Klassismus ist die Diskriminierung von Menschen aufgrund ihrer sozialen und ökonomischen Herkunft oder Position innerhalb der Gesellschaft. Klassismus wirkt subtil auf verschiedenen Ebenen – von der zwischenmenschlichen Interaktion bis zur strukturellen und medialen Reproduktion von Vorurteilen. Während Begriffe wie „Rassismus“ oder „Sexismus“ fest im öffentlichen Bewusstsein verankert sind, wird Klassismus noch oft übersehen oder falsch verstanden.

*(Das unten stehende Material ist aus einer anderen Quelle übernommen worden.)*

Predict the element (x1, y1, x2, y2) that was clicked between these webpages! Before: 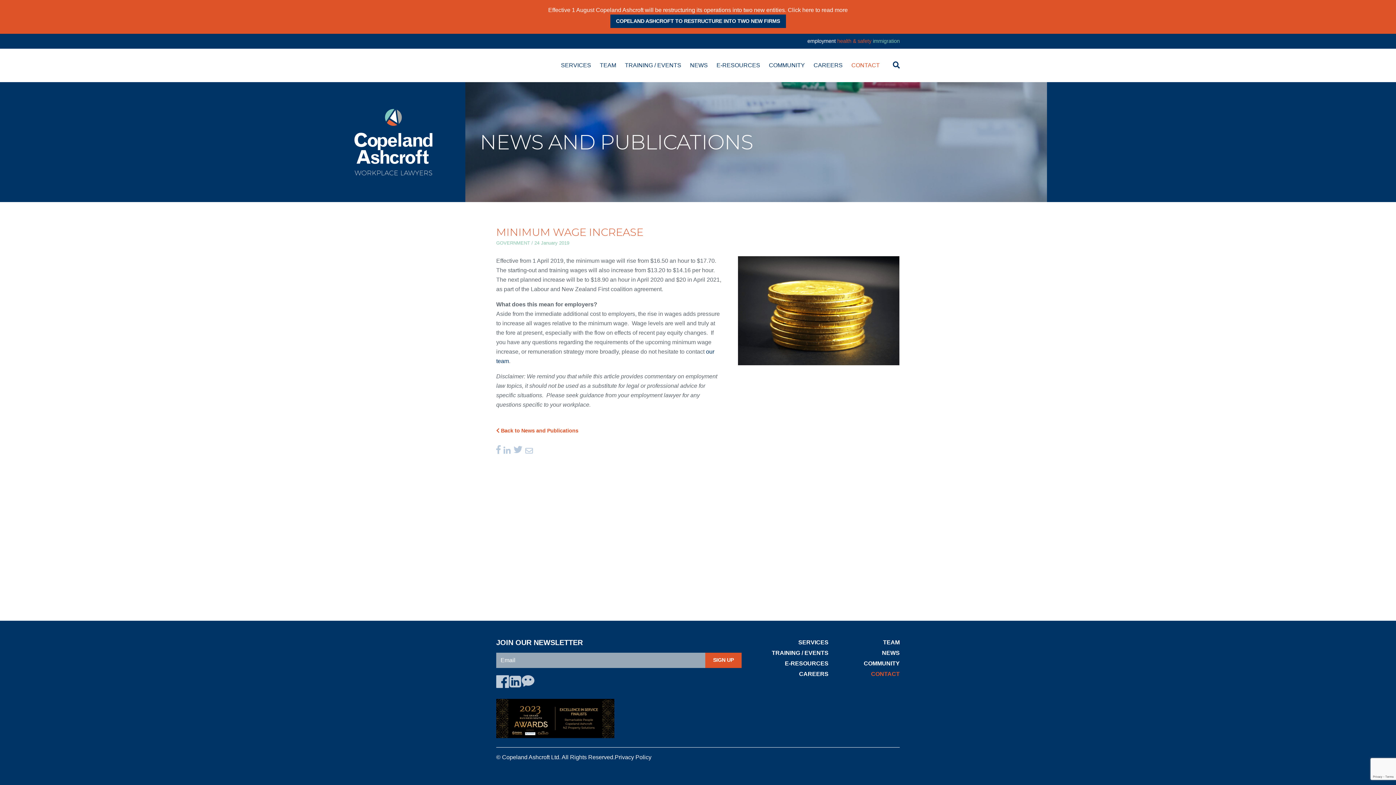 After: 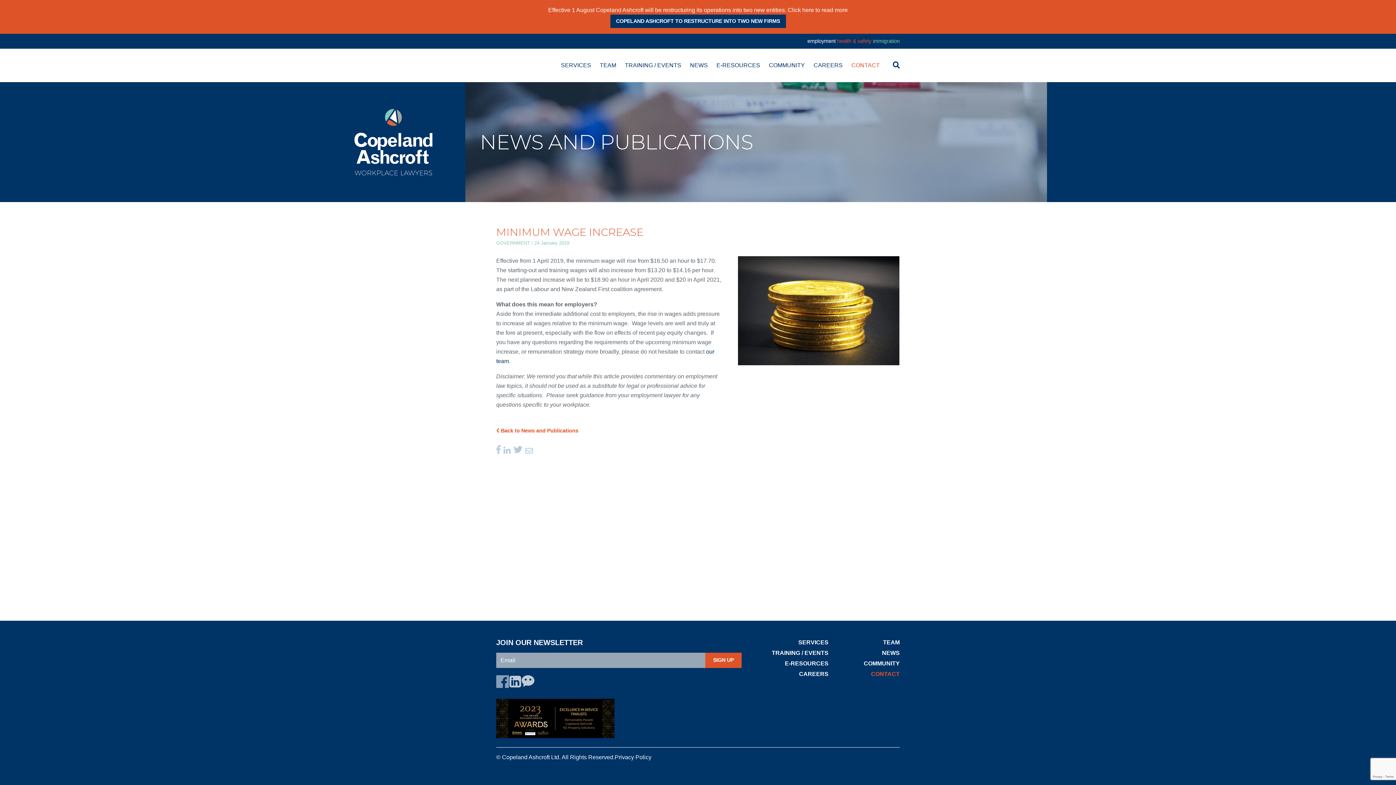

Klassismus und seine Auswirkungen
Klassismus prägt unser gesellschaftliches Miteinander tiefgreifend, doch die strukturellen Auswirkungen werden oft übersehen. Menschen aus einkommensschwachen Verhältnissen haben vielfach geringere Chancen, Bildung und berufliche Anerkennung zu erlangen – weniger aufgrund persönlicher Fähigkeiten, sondern weil gesellschaftliche Mechanismen sie systematisch benachteiligen. Die fest verankerten Vorurteile, dass Armut mit Faulheit oder Disziplinlosigkeit einhergeht, führen dazu, dass einkommensschwache Menschen oft in einem Abwärtsstrudel aus geringer Wertschätzung und fehlenden Ressourcen festgehalten werden. Indem wir diese Vorurteile weiter pflegen, tragen wir zu einer Spaltung bei, die weit über ökonomische Grenzen hinausgeht und das soziale Gefüge schwächt.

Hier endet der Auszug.